» **Short task**
Show every line of the material below that contains the string "pixels", with case counting.
BEGIN Given entries
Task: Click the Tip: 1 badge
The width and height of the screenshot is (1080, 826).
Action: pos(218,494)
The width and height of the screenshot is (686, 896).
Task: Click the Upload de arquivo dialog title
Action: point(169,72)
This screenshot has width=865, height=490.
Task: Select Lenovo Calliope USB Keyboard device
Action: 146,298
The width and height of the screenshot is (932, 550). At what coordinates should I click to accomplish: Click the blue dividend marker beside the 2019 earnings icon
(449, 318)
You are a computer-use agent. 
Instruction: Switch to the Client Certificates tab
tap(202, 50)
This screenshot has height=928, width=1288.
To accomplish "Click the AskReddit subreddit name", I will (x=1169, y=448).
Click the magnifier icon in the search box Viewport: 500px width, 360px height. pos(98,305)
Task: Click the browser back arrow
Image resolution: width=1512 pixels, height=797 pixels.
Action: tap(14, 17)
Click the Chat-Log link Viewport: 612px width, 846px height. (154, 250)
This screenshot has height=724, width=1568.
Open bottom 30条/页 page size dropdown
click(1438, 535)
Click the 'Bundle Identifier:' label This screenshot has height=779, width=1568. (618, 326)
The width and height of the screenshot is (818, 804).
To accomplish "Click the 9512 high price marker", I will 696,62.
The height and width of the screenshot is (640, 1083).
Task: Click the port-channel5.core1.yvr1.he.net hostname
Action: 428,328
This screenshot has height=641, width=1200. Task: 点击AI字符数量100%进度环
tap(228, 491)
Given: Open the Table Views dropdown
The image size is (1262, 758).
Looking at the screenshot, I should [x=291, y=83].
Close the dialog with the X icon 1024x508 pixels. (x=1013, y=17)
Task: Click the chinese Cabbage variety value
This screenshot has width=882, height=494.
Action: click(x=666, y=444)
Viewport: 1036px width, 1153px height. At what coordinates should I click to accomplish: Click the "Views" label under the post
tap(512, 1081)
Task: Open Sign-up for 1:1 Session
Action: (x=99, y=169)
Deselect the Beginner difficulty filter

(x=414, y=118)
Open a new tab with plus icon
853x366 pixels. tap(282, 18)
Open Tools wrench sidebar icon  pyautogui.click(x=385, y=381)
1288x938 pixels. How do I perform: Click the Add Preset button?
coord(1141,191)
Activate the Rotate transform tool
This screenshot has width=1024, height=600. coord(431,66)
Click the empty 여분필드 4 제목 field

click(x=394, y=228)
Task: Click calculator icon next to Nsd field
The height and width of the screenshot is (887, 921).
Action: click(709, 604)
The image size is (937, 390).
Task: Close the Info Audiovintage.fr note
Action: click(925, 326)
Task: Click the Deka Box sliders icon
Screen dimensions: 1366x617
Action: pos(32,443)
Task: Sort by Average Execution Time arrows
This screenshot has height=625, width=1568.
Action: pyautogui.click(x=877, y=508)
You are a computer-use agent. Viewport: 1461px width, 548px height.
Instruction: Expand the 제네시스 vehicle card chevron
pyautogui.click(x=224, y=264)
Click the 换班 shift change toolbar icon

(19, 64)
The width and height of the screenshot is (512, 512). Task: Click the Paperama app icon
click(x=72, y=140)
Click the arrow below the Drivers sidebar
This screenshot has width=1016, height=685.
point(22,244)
END Given entries
» **Complete answer**
Image resolution: width=1512 pixels, height=797 pixels.
Close the dialog with the X icon 1024x508 pixels. (x=1013, y=17)
853x366 pixels. tap(282, 18)
1288x938 pixels. How do I perform: Click the Add Preset button?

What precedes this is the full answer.